Na loja do empreendedor Péricles Ribeiro, de 45 anos, que vende alimentos e roupas, usa-se “táxi” para comprar um par de chinelos. Para adquirir um suco em pó, é melhor pedir um “veneno”. Esse glossário particular é usado por presidiários de Belo Horizonte e região metropolitana, público-alvo do negócio do comerciante, que existe desde 2017 e fatura cerca de R$ 80 mil por mês. Batizada de PJL (Paz, Justiça e Liberdade, lema dos detentos), a “loja do preso”, como é conhecida, facilita aos clientes o envio de itens para seus familiares na cadeia - os chamados “kits prisionais”.
“A meta agora é abrir franquias em 2025. Ainda estamos estruturando, mas a expectativa é que abram outras lojas já no próximo ano. Estou conversando com pessoas de São Paulo, Rio de Janeiro, Acre e Goiás. Sentimos que estamos no momento certo de fazer isso, crescemos cerca de 50% do ano passado para 2024. O negócio já está maduro”, diz. Mercado para isso há. No primeiro semestre de 2024, a Secretaria Nacional de Políticas Penais (Senappen) contabilizou mais de 668 mil presos em celas físicas no país.
Ex-detento, ele conta que começou a empreender após ter várias negativas no mercado de trabalho. Péricles trabalhava como correspondente bancário antes de ficar recluso por 83 dias, em 2016, e garante que tentou diversas áreas até ter a ideia do negócio, que começou com a venda de itens na porta dos presídios. Hoje, ele tem a loja física no Barro Preto, região Centro-Sul de BH, mas garante que a maioria das vendas é online.

+++

- **Objetivos**
• A. Imprima, sem nenhuma alteração, a parte do texto sobre a loja do preso que começa em “Ex-detento, ele conta” e termina em “vendas é online.”.
• B. Prossiga com o texto sobre a loja do preso a partir da última frase apresentada.

- **Dados armazenados**
+++

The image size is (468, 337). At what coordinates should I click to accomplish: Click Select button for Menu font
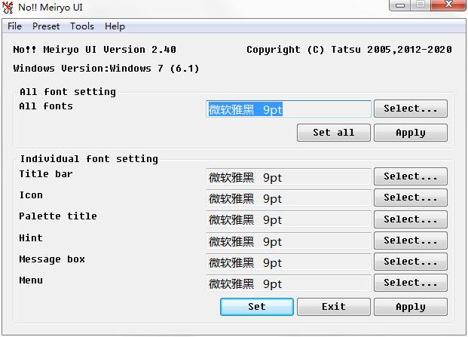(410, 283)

+++

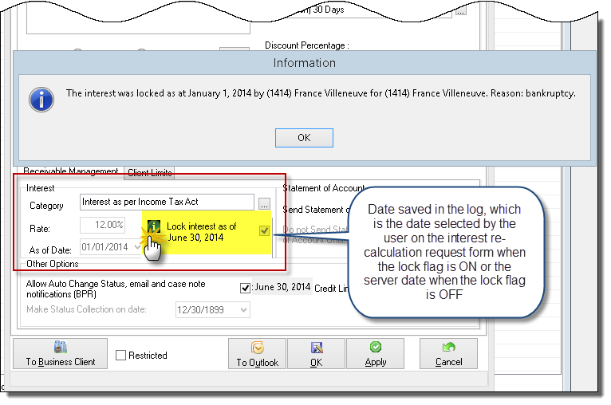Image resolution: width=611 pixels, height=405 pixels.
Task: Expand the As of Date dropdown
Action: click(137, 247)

+++

- **Resultados das tarefas**
• A.
Ex-detento, ele conta que começou a empreender após ter várias negativas no mercado de trabalho. Péricles trabalhava como correspondente bancário antes de ficar recluso por 83 dias, em 2016, e garante que tentou diversas áreas até ter a ideia do negócio, que começou com a venda de itens na porta dos presídios. Hoje, ele tem a loja física no Barro Preto, região Centro-Sul de BH, mas garante que a maioria das vendas é online.

• B.
“Cerca de 80% dos meus clientes compram pelo WhatsApp. Eles me enviam a carteirinha do presídio e a lista dos produtos que são permitidos, pois cada cadeia tem suas regras. Depois disso montamos os kits, que são enviados aos detentos pelos Correios. Vendo de 400 a 500 kits por mês nesse modelo, fora o pessoal que vem à loja pessoalmente”, diz.
Segundo Péricles, um dos méritos do negócio, além de focar em um público geralmente esquecido pelo mercado, é prestar uma “consultoria” aos parentes dos presos. Isso porque, no período em que esteve preso, a esposa Michelle de Almeida passou aperto para entender as regras do sistema prisional e enviar os kits que ajudariam o marido.
“É um universo muito específico, muitos nos procuram sem saber direito o que fazer. Até porque, os familiares também precisam cumprir regras. Para visitar, por exemplo, é preciso usar roupas específicas, não se pode usar nada com bolsos. O serviço facilita a vida, já que sentimos as dificuldades na pele e agora conseguimos ajudar outras pessoas”, fala.
Para a empresária Rafaela Carolina, de 33 anos, o serviço foi uma “mão na roda” quando ela precisou enviar itens para o companheiro Gustavo Souza, de 37 anos, que esteve preso entre 2013 e 2020. Para ela, a “loja do preso” facilita muito uma logística que pode ser complicada no dia a dia dos familiares dos presos.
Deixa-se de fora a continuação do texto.